What to work on: Exact wording is required: give all the records again, minus the pictures.

Dataset entries:
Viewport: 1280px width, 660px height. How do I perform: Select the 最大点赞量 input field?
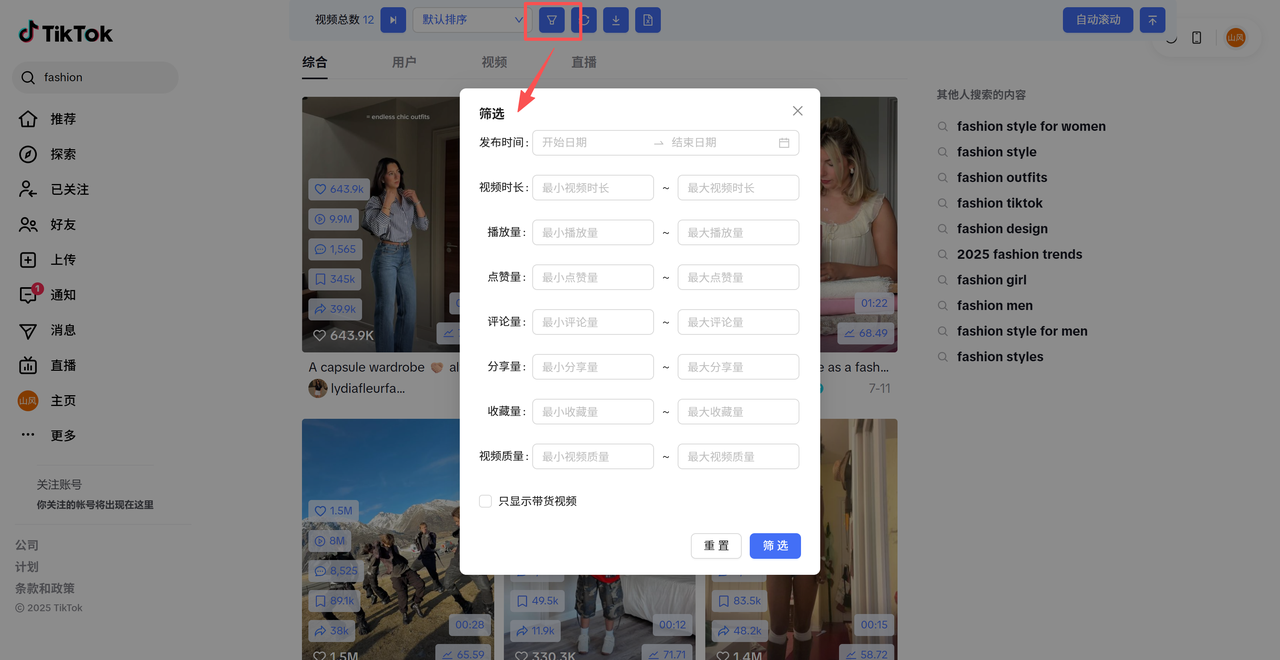point(738,278)
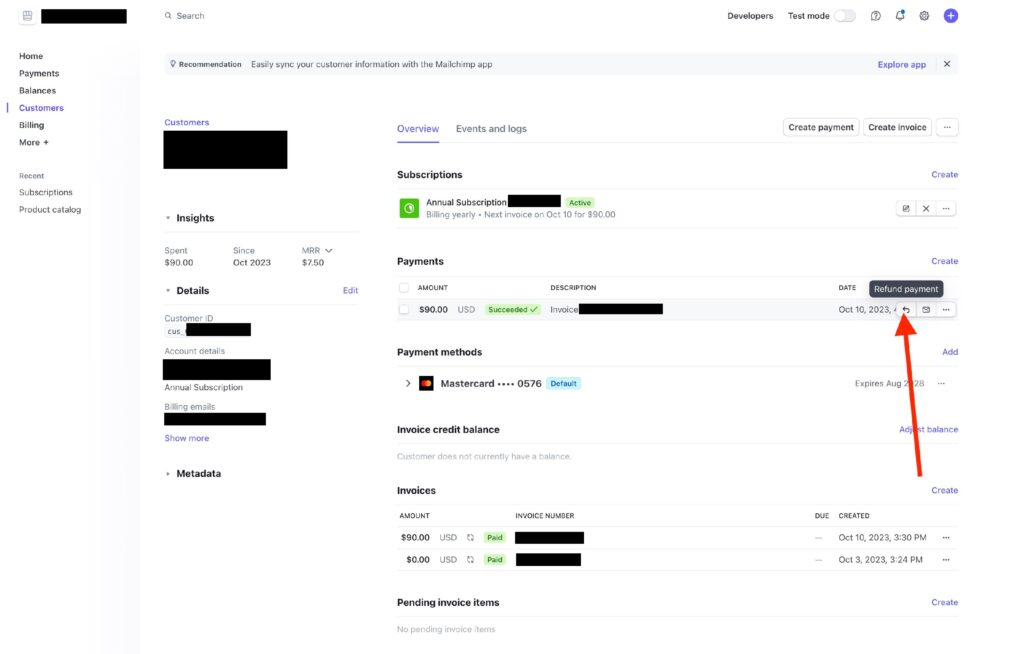This screenshot has width=1024, height=654.
Task: Toggle the Test mode switch
Action: pyautogui.click(x=845, y=16)
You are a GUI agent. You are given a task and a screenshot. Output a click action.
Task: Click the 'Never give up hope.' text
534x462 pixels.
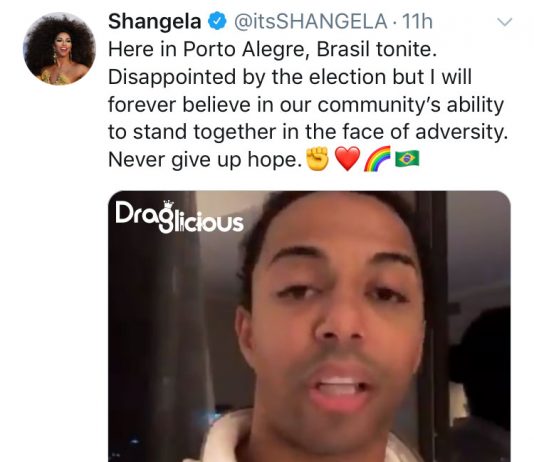pyautogui.click(x=205, y=159)
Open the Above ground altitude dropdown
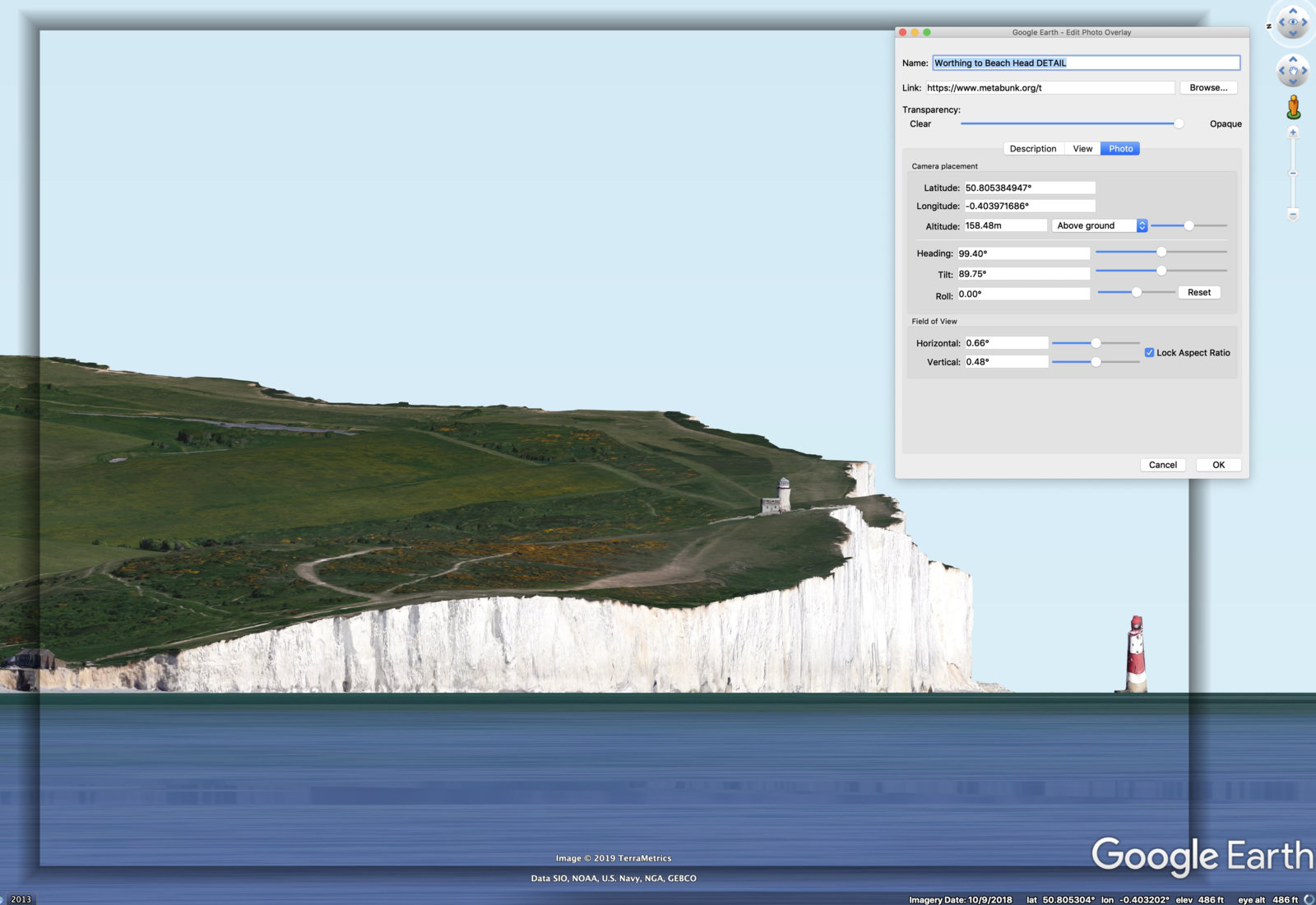This screenshot has width=1316, height=905. pyautogui.click(x=1101, y=225)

Exercise solution:
Viewport: 1280px width, 660px height. How do I perform: Select the 最大点赞量 input field?
point(738,278)
This screenshot has width=1024, height=654.
Task: Toggle the Test mode switch
Action: pyautogui.click(x=845, y=16)
You are a GUI agent. You are given a task and a screenshot. Output a click action.
Task: Click the 'Never give up hope.' text
534x462 pixels.
pyautogui.click(x=205, y=159)
Open the Above ground altitude dropdown
This screenshot has width=1316, height=905. pyautogui.click(x=1101, y=225)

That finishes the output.